19 Jan De Limonia (Lemon Chicken)
Then Serve It Forth…
By Lady Rosemary Willowwood de Ste. Anne
This month’s column begins our exploration of recipes from areas we don’t usually visit in our culinary quest. I will also take a look at some of the origins and possible sources of inspiration among cooks, and willingness to adapt techniques when religion and other considerations get in the way of producing good eating. Our first look is from a collection which MAY BE from France, but I have included it in this unfamiliar category because it was found bound in a Latin codex which contained essays on many other subjects including hunting, medicine agriculture and the natural sciences, not cooking alone. It is a reminder that cooking interacts with many other concerns, and is not separately categorized, the way we modernly do.
“De Limonia” (Lemony chicken)
From Liber de coquina (14th or 15th c.)
Marianne Mulon, ed., in “Deux traités inédites d’art culinaire médiéval”
Bulletin philologique et historique 1 (1971)
Ad limoniam faciendam, suffrigantur pulli cum lardo et cepis. Et amigdale mundate terantur, distemperentur cum brodio carnis et colentur. Que coquantur cum dictis pullis et speciebus. Et si non habentur amigdale, spissetur brodium cum uitellis ouorum. Et si fuerit prope horam scutellandi, pone ibi succum limonum uel limiarum vel citrangulorum.
TRANSLATION: Here again, the translation is by Odile Redon, Francoise Sabban and Silvano Serventi in their MARVELOUS book, The Medieval Kitchen, which I cannot recommend highly enough. (University of Chicago Press; find it and buy it!) To make limonia, fry chickens with fat and onions. And crush some skinned almonds, moisten with meat broth, and strain. Cook with the chickens and spices. If you have no almonds, thicken the broth with egg yolks. When the time to serve nears, add the juice of lemons, limes, or bitter oranges.
REALIZATION: Brown parts from a chicken well in oil over medium-high heat. The recipe recommends lard, but you can use any mild oil. (This realization is sized for a whole chicken cut up, or about two pounds of your favorite variety of parts.) When you turn the chicken to brown the second side, add one medium onion or several shallots, finely chopped. Continue to brown, taking care that the onion browns, but does not burn. Add about 1½ cups of almond milk made with chicken broth. (If you don’t have time to make the almond milk, you can use a cup of commercial almond milk and ½ cup of canned condensed chicken broth.). Add 1-2 tsp. of your choice of spices; coriander is a possibility if you want a savory dish, or ginger, if you want a more aromatic dish (you may notice the recipe does not specify WHICH spice, and leaves the choice to the cook’s taste and larder). Simmer uncovered for about 30 minutes, turning the pieces once more during that time. Add 1/3 cup lemon juice, and the zest of the lemon. If the broth requires additional thickening, remove the chicken pieces and keep warm in a low oven. Thicken the sauce with one beaten egg, and pour back over the chicken pieces. Garnish with a slice of lemon and serve.

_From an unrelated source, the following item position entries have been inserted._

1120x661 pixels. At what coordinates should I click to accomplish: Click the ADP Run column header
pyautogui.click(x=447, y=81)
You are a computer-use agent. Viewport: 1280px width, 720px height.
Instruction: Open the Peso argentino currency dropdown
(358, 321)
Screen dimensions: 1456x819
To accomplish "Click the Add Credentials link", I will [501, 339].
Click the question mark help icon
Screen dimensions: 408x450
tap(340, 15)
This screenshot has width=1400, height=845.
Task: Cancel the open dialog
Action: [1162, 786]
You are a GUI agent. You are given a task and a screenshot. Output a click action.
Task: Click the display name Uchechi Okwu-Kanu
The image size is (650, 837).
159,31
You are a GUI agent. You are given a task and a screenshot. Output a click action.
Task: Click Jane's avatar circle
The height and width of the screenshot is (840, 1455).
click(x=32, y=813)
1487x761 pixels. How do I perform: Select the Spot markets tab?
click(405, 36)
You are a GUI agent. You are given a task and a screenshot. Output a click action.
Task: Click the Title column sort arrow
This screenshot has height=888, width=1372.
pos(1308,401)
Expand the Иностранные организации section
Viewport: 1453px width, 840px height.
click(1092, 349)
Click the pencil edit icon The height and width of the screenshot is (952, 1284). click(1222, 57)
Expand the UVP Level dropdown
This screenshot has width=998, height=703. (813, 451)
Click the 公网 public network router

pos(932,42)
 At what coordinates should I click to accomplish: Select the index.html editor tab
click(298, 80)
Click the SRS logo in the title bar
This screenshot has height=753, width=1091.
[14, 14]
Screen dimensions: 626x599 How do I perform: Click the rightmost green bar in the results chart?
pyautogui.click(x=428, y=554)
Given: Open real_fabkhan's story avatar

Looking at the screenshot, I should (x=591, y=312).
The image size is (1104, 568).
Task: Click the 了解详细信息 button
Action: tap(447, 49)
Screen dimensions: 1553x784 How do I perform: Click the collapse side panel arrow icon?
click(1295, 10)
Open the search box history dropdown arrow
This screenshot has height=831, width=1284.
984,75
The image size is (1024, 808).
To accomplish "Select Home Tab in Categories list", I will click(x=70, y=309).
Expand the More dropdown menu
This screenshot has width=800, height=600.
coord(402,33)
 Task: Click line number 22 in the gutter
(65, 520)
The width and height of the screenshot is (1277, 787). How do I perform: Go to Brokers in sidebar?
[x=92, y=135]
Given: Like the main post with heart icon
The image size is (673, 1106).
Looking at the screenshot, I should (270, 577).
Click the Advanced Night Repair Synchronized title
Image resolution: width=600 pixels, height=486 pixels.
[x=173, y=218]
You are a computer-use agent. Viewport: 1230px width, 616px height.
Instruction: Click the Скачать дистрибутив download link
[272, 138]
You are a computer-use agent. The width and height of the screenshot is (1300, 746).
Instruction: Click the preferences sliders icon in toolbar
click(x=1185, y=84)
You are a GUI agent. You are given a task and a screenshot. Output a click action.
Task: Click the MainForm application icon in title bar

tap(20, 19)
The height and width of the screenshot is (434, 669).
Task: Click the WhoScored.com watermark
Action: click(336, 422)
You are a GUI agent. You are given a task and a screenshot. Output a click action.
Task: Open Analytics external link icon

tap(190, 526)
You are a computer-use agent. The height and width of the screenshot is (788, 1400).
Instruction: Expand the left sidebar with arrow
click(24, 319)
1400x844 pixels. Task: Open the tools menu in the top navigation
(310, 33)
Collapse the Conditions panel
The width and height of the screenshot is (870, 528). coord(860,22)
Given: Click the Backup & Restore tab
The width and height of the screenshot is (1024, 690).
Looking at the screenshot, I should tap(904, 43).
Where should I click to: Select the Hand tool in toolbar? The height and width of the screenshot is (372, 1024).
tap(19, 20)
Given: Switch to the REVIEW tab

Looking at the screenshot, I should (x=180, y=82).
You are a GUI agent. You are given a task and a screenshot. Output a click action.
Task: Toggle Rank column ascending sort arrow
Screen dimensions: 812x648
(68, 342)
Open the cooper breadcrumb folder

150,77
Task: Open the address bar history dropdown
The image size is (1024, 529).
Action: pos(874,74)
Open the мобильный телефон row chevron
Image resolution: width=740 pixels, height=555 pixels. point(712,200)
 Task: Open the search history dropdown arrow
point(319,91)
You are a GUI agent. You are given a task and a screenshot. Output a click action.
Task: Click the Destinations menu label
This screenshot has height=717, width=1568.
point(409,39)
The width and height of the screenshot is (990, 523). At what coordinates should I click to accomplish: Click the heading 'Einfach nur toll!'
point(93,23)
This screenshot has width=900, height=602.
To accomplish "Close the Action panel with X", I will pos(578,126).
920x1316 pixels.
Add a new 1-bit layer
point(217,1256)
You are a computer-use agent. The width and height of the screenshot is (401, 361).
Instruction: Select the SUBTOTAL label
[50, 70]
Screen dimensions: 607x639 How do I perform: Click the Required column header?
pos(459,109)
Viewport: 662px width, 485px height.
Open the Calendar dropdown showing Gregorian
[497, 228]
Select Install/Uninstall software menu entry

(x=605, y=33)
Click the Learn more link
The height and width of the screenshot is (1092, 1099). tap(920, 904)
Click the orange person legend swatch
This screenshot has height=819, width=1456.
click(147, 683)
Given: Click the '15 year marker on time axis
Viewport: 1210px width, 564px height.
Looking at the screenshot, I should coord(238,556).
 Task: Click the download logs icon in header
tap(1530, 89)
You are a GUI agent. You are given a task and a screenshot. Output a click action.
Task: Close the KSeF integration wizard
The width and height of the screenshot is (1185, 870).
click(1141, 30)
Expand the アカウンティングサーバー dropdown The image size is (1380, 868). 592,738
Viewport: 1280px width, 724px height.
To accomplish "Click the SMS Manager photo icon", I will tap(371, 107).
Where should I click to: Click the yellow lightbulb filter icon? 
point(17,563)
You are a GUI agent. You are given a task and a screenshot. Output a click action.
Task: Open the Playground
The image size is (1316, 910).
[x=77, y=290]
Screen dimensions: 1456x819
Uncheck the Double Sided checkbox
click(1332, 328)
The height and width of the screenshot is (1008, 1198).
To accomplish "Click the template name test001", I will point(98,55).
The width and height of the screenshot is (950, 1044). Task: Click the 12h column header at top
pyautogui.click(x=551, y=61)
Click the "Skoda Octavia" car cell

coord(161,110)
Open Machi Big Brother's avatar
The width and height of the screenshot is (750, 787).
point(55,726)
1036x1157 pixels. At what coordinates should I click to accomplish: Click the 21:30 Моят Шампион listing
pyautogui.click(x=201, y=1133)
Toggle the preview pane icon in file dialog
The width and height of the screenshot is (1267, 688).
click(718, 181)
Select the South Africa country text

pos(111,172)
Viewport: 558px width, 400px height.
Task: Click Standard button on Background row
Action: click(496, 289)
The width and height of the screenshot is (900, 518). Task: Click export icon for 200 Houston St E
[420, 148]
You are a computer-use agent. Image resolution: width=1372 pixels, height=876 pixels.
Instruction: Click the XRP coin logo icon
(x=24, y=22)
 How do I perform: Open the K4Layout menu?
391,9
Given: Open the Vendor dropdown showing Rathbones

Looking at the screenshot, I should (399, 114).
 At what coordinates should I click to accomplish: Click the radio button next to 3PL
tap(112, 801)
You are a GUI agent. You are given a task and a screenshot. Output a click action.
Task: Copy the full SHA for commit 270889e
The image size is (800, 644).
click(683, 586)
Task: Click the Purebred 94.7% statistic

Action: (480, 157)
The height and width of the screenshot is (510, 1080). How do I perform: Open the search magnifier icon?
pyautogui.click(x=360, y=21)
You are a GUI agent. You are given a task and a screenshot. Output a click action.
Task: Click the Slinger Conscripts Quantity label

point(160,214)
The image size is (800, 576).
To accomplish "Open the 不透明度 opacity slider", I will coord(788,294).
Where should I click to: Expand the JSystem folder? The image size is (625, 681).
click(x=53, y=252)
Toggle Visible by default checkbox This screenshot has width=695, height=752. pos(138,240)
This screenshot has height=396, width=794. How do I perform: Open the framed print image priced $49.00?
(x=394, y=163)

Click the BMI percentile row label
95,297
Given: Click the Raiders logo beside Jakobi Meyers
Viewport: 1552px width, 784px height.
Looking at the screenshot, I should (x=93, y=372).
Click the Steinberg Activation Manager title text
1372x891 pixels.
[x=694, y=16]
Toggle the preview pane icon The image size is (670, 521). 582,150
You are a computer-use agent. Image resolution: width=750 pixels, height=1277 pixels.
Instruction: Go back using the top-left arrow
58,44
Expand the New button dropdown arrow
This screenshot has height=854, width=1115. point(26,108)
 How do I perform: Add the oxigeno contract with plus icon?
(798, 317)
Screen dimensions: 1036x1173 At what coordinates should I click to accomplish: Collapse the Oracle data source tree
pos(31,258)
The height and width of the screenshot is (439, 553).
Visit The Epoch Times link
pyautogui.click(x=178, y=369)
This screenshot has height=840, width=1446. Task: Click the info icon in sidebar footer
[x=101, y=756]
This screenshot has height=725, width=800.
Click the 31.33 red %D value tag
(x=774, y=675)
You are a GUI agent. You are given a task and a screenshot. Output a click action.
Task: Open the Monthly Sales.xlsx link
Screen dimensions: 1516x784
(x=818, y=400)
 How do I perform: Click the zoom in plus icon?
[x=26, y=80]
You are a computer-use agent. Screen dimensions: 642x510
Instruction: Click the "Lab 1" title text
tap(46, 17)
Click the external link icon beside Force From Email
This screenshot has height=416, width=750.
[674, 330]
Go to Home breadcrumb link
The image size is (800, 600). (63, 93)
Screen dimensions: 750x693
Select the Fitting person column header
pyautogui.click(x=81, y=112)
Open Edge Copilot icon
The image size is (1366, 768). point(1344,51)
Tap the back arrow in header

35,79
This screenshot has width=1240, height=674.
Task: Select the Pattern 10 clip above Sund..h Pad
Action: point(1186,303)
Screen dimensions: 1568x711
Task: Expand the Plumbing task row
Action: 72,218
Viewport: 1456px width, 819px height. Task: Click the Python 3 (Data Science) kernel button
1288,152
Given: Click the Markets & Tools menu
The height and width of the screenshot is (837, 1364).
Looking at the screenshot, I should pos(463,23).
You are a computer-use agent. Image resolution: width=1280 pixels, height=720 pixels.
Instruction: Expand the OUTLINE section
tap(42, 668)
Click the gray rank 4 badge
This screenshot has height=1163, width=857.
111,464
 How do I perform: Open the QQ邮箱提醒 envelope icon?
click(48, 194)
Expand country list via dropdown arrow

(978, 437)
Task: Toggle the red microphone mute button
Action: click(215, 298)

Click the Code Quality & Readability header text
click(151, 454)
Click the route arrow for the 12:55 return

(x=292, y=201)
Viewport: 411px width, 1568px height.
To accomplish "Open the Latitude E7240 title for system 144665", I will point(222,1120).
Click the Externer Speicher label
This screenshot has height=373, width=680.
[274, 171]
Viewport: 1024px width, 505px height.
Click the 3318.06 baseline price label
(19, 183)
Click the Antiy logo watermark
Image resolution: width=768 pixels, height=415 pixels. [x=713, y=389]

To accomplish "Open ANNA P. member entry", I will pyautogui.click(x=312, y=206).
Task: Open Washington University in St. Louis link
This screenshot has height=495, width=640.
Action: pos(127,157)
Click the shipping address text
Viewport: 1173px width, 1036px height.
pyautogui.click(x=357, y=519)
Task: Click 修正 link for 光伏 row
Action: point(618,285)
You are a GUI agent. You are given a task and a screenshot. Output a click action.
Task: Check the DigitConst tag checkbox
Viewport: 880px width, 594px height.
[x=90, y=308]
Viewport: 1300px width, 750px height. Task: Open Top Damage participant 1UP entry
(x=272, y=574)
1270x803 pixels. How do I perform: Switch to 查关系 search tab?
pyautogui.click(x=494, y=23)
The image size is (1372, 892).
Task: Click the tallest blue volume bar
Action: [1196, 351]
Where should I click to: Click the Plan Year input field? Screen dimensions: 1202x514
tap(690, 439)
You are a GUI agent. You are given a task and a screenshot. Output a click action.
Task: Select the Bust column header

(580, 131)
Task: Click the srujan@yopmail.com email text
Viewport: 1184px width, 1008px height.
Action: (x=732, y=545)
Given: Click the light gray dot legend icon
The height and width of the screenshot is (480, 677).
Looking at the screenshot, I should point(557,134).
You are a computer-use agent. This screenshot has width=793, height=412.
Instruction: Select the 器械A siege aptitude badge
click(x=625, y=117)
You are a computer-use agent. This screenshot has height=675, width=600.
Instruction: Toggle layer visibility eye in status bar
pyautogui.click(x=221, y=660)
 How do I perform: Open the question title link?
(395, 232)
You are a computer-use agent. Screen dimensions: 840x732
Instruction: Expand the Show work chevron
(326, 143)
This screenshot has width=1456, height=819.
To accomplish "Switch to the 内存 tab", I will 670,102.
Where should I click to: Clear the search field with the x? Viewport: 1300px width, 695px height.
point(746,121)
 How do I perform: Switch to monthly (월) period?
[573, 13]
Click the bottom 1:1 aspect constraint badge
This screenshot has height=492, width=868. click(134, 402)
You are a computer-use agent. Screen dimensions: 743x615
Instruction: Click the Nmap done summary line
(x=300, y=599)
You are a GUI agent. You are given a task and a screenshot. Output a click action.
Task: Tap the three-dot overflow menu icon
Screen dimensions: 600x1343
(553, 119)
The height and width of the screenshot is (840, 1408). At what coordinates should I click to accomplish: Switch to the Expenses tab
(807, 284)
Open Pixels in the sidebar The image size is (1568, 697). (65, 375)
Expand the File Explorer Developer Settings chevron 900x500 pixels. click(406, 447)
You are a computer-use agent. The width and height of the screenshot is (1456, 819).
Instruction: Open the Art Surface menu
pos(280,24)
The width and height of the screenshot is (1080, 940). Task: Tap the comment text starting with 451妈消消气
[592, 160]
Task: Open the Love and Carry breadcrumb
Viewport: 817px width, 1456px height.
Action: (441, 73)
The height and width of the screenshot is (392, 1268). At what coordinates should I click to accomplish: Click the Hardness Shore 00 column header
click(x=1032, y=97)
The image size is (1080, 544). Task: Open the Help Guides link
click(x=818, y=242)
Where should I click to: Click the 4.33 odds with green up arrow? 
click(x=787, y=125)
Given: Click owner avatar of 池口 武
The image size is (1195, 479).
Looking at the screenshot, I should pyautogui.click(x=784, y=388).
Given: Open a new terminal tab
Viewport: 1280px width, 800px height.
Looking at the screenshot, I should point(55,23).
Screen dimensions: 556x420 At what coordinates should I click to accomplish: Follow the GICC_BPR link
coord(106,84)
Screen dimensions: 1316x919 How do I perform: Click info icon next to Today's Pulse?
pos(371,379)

The authors of The Medieval Kitchen comment that the use of lemons and almond milk imply a Middle Eastern origin for the dish, but states that the use of lard to fry the chicken argues against it. I would like to differ with them a bit. The origin may well have been Middle Eastern, as the use of fruit with meat would imply. Other Middle Eastern recipes for chicken, including one for a dish soured with lemon or verjuice, from A Baghdad Cookery Book by Al Baghdadi, specified “fresh sesame oil” for frying the chicken. However, cooks being the inventive folks that they are, they would have observed Middle Eastern cooks rendering fat from “tail”, or the fatty deposits from the tails of certain sheep, to fry other meats in for similar stewed dishes. Remembering how difficult it was to get seed oils in Europe (the Pope actually gave a dispensation for Northern Europeans to use butter during Lent “because they could get no good olive oil), those enterprising cooks would have recognized the process as the same as rendering pork fat for lard. Having no prohibition against using products from a pig, they quickly would have browned their chicken in the ubiquitous lard and gone about their business. To the great benefit of our culinary library; you pick up the good stuff wherever you find it!
Tail: Fat from the tail of the sheep most often seen in Middle East, which are a special breed, Damara or Karakul sheep (often called “fat-tail sheep”) with such a fat tail that it might drag on the ground if not docked. The tail is a prized source of cooking fat. It is a natural fat-storage mechanism like a camel’s hump, and renders with very little “cracklin’” residue.